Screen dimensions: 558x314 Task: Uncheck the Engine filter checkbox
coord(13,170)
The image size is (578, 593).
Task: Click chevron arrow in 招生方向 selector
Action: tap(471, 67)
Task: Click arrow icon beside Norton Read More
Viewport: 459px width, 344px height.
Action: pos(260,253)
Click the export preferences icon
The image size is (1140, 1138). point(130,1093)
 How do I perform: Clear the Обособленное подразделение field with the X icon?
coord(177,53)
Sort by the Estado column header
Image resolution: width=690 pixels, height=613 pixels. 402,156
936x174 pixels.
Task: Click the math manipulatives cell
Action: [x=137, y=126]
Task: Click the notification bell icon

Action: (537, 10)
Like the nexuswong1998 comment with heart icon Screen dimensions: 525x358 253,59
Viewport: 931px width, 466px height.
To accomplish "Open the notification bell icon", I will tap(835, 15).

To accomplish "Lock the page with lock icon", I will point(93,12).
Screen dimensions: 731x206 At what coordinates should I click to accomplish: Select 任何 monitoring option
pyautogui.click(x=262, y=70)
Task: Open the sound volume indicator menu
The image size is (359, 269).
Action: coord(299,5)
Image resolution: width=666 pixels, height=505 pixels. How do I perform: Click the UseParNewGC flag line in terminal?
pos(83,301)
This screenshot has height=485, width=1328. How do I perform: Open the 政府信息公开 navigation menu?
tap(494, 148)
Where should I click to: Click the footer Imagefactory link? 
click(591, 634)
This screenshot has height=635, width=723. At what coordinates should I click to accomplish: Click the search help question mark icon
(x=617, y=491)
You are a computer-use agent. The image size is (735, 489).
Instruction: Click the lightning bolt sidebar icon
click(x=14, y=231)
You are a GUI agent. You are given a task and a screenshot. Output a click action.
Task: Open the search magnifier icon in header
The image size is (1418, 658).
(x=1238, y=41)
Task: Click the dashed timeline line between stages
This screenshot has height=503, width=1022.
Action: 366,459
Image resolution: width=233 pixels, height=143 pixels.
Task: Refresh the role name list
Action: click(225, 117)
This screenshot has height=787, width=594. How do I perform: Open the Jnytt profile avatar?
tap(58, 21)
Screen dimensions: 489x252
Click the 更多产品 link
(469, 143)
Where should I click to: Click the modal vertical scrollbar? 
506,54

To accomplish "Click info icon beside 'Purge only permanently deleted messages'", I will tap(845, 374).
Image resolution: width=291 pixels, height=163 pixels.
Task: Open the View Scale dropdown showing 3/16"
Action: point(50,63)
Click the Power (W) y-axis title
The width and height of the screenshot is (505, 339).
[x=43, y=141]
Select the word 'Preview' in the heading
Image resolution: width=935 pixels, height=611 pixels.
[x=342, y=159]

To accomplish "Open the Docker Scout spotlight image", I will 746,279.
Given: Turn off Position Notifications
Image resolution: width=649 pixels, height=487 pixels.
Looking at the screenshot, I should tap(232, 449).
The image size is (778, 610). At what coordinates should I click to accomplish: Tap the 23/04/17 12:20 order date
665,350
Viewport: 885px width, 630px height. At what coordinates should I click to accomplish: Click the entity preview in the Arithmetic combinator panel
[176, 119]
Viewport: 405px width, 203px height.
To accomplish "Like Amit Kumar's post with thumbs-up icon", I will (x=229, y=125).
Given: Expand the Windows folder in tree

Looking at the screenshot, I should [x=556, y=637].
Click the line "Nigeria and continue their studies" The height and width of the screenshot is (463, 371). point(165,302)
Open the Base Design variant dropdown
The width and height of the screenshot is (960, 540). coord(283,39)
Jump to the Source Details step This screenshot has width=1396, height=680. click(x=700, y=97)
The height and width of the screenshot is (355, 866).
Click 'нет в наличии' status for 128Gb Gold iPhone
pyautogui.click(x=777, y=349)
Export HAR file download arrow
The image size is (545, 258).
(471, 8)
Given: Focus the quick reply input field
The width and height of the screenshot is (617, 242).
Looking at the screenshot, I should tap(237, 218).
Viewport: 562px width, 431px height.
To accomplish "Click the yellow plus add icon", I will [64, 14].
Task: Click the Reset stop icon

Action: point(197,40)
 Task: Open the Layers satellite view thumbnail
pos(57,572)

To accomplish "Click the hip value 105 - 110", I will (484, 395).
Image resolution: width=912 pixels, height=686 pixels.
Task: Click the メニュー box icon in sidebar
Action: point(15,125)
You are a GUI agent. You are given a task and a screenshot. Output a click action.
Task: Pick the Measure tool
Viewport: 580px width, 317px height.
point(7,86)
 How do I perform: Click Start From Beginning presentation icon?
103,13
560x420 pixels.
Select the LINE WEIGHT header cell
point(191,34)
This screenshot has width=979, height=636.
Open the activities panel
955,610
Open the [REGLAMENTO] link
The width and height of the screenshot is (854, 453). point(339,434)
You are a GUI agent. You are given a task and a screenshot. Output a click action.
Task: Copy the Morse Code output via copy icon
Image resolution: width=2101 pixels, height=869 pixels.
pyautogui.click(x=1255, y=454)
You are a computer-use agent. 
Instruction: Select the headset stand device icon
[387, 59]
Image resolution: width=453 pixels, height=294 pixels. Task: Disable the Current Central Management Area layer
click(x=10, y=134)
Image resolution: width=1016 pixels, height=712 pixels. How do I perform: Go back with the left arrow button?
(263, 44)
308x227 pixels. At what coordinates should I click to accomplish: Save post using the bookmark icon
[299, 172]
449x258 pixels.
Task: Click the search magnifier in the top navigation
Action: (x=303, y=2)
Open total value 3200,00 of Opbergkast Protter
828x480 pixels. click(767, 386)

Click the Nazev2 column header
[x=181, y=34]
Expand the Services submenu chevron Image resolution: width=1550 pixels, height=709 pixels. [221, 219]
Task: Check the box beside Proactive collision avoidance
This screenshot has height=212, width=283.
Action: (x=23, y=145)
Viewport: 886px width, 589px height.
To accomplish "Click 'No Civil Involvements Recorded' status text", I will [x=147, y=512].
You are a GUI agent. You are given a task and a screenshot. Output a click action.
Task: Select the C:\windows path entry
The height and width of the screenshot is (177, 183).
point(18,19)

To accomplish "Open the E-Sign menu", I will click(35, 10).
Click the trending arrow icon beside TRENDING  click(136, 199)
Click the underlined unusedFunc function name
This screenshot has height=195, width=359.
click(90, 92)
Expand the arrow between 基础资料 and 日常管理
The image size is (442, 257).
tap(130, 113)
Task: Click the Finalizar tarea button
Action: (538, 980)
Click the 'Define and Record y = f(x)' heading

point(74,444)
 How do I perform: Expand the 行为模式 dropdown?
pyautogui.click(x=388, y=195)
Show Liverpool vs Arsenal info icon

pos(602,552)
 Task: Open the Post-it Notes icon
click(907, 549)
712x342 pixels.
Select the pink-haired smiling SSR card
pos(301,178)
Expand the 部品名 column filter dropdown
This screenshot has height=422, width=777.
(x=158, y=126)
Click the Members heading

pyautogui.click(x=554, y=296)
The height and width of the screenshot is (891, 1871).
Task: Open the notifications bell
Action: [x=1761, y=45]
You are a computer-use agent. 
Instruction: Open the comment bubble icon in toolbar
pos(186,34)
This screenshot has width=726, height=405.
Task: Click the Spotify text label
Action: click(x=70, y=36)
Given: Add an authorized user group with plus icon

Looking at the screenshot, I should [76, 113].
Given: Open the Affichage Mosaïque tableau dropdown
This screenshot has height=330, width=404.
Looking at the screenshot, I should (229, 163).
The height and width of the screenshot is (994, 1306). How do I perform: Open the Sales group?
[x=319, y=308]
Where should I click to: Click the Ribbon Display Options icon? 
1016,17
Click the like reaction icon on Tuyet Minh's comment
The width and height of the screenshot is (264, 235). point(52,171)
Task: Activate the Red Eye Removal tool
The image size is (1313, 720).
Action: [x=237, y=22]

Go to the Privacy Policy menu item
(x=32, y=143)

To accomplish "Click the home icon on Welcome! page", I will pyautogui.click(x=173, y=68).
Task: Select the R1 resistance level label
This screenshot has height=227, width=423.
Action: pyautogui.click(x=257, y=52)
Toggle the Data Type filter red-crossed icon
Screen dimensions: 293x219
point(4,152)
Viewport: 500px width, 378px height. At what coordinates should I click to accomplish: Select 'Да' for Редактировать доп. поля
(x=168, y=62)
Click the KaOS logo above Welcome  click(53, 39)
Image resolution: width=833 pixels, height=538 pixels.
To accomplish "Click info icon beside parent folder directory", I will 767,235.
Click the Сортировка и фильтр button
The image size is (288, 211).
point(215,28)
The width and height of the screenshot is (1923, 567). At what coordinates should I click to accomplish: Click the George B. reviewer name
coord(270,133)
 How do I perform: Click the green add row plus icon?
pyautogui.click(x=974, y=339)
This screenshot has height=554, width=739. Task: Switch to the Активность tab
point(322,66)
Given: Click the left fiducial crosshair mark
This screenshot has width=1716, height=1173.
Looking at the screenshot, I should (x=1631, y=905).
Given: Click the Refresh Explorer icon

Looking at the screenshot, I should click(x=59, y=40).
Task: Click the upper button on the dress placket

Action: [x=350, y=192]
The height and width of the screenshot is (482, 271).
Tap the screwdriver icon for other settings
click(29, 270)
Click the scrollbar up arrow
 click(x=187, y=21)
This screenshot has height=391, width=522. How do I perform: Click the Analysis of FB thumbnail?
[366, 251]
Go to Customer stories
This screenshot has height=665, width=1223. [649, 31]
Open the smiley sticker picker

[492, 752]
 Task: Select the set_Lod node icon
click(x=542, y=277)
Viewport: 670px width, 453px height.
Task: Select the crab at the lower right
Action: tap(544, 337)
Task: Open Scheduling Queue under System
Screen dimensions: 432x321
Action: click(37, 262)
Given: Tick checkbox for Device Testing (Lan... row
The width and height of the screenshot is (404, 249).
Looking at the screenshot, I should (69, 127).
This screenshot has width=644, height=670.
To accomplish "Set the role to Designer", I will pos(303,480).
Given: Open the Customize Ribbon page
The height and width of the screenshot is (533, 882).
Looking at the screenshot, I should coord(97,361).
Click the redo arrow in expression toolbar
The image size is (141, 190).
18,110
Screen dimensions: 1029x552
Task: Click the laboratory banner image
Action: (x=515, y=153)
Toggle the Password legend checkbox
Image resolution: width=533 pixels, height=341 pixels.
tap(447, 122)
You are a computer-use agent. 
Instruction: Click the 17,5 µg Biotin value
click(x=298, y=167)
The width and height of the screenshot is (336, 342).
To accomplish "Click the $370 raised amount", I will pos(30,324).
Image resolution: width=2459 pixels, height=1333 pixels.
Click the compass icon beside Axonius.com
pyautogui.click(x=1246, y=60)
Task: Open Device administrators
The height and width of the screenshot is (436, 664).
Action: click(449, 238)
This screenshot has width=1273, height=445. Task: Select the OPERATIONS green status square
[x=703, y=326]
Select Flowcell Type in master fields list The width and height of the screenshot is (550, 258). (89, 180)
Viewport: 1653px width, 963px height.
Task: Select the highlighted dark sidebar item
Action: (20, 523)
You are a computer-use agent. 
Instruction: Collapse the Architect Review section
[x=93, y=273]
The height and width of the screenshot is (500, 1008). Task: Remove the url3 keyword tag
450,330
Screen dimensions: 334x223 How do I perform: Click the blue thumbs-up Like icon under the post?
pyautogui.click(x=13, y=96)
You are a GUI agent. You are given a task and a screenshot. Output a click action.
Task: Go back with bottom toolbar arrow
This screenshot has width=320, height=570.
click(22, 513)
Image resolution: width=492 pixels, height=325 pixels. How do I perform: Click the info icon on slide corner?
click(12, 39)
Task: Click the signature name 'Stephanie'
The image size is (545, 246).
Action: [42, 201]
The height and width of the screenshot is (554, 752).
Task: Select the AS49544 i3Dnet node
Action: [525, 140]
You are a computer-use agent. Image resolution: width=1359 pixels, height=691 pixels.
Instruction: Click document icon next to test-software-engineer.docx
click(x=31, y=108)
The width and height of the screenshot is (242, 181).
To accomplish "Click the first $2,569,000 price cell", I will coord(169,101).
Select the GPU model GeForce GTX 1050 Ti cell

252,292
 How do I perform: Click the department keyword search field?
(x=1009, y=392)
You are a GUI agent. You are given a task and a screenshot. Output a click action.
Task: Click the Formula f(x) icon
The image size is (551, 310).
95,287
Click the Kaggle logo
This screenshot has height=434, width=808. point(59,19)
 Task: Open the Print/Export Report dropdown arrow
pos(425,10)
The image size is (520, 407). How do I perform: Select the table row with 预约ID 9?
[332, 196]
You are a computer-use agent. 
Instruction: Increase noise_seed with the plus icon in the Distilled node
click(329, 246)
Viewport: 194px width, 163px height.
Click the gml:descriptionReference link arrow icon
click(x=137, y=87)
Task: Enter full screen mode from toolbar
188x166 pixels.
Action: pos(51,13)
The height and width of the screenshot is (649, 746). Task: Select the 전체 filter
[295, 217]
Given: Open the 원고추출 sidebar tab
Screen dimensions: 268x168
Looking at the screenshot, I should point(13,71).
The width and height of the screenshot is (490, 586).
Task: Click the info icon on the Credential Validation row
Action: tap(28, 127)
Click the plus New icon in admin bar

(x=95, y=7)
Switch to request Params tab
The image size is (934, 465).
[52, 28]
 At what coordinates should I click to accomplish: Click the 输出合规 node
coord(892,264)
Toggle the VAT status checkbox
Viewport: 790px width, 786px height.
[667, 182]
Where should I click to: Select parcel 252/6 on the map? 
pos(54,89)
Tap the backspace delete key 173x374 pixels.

···

Having found the line with "Screen dimensions: 268x168" in the listing above, transcribe it and every line after it to the end, exactly, with no additions.

» Answer to the exercise
Screen dimensions: 268x168
Looking at the screenshot, I should point(13,71).
The width and height of the screenshot is (490, 586).
Task: Click the info icon on the Credential Validation row
Action: tap(28, 127)
Click the plus New icon in admin bar

(x=95, y=7)
Switch to request Params tab
The image size is (934, 465).
[52, 28]
 At what coordinates should I click to accomplish: Click the 输出合规 node
coord(892,264)
Toggle the VAT status checkbox
Viewport: 790px width, 786px height.
[667, 182]
Where should I click to: Select parcel 252/6 on the map? 
pos(54,89)
Tap the backspace delete key 173x374 pixels.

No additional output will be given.